Jan Cienski'nin Harkiv'den aktardığına göre, Rusça konuşan halkın çoğunlukta olduğu doğu bölgesinde de benzer bir atmosfer var.
Harkiv'de Rusya'nın kendilerini başkent Kiev'de geçici hükümet kuran "faşistlerden korumasını” isteyenler gösteri yaparken, aksi yönde düşünenlerden 28 yaşındaki Andrei Kuznetsov şöyle diyor: "Ben Ukrayna vatandaşıyım. Rusya'da olmak istesem Rusya'ya taşınırdım. Ukrayna'ya hiçbir uluslararası müdahale istemedim. Rusların tek yaptığı durumu istikrarsızlaştırmak. Bu, 1968'de Çekoslovakya'da çevirdikleri dümenin aynısı.”
Uzmanlar, Rusya ordusunun ve gizli servisinin Ukrayna'ya çıkarma yapılmasını haftalar öncesinden planlandığını düşünüyor.
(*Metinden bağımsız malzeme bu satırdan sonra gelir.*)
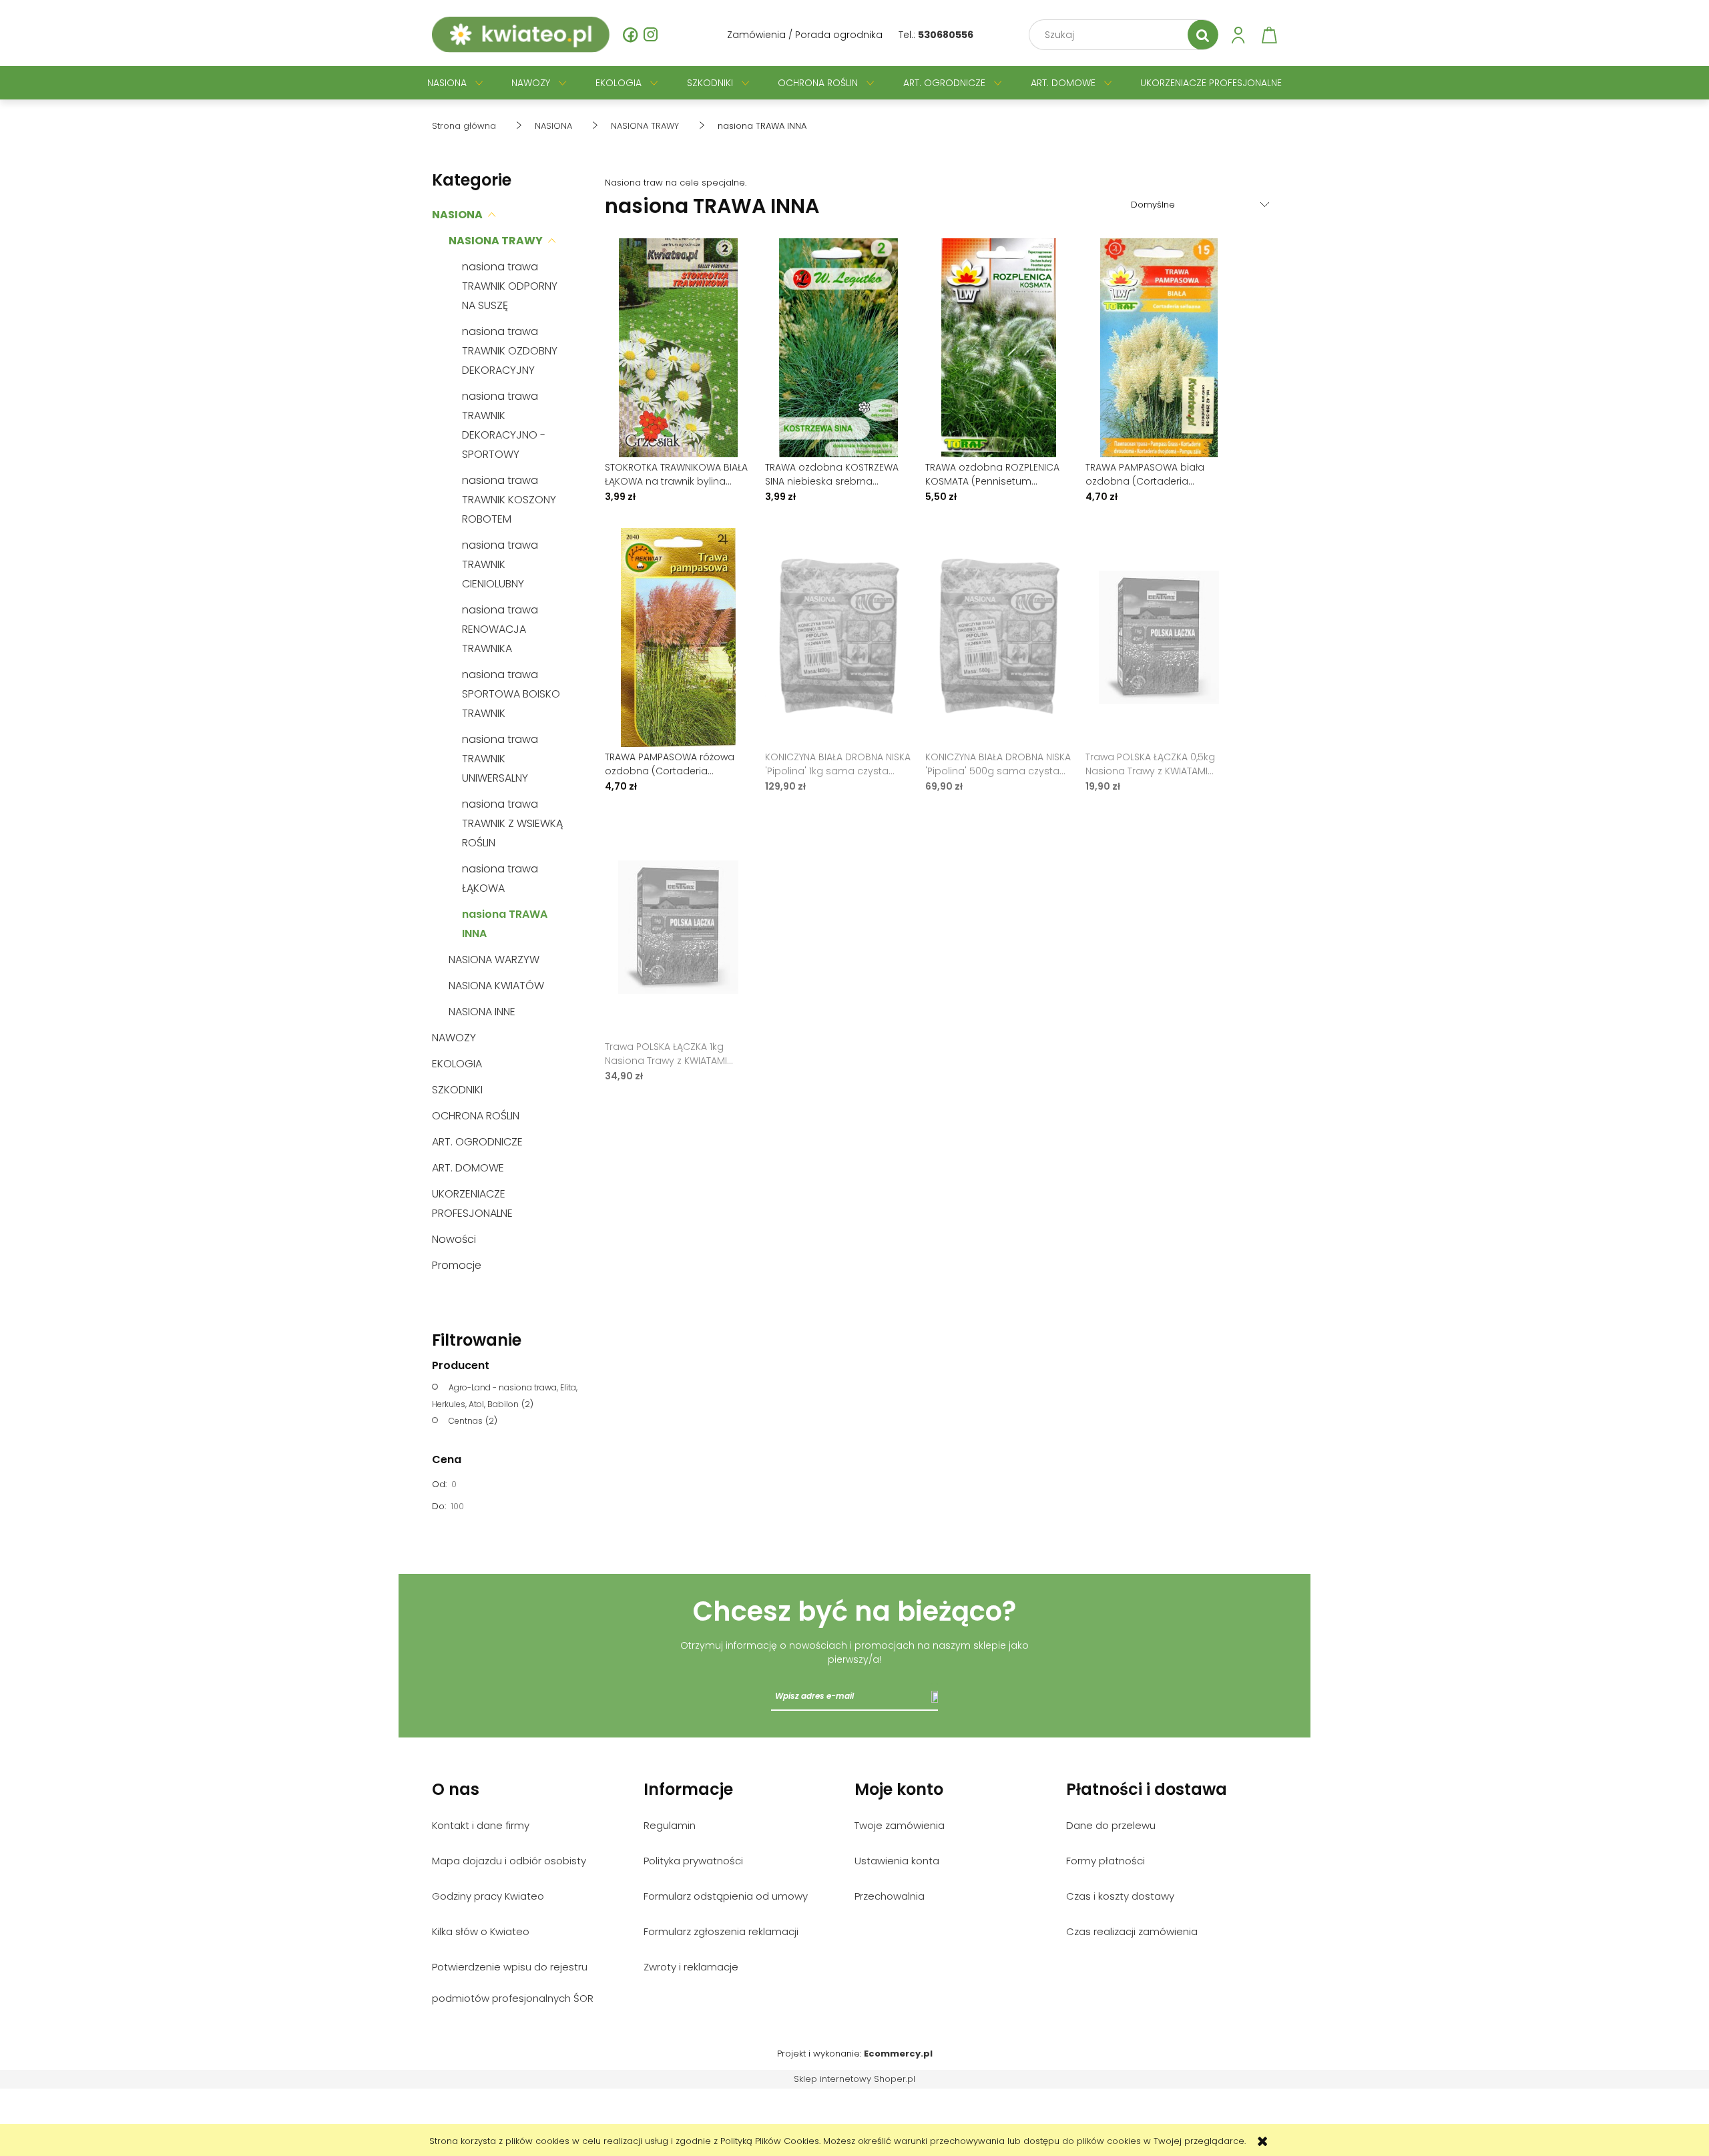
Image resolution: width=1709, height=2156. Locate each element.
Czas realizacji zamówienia (1132, 1931)
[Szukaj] (1203, 34)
Soğuk Savaş döneminde İsveç silahlı kuvvetlerinde istihbaratçı olarak çalışan Johan Lybeck, 150 bin askerle tatbikat yapan Rusya'nın Karadeniz'deki filosunun Baltık Denizi'ndeki filodan destek aldığına dikkat çekerek, "Oradan oraya tam hızla gitmek birkaç gün alır. Bunun hepsi Soçi'deki Olimpiyat Oyunları'ndan sonrası için planlanmıştı” diyor.
Haberde, Rus gizli servisi FSB'nin, Ukrayna'da kurulan yeni hükümet tarafından feshedilen çevik kuvvet polisi üyelerine Kırım'da Rusya pasaportu dağıttığı belirtiliyor.
Avrupalı bir diplomat ise Rusya yönetimi için şu değerlendirmeyi yapıyor: "Güvenlik güçlerinin henüz böyle bir karar alınmamışken Ukrayna'da müdahil olması bize, liberaller ile Silovikler (Güvenlikçiler) arasındaki dengenin çoktan kaybolduğunu gösteriyor.”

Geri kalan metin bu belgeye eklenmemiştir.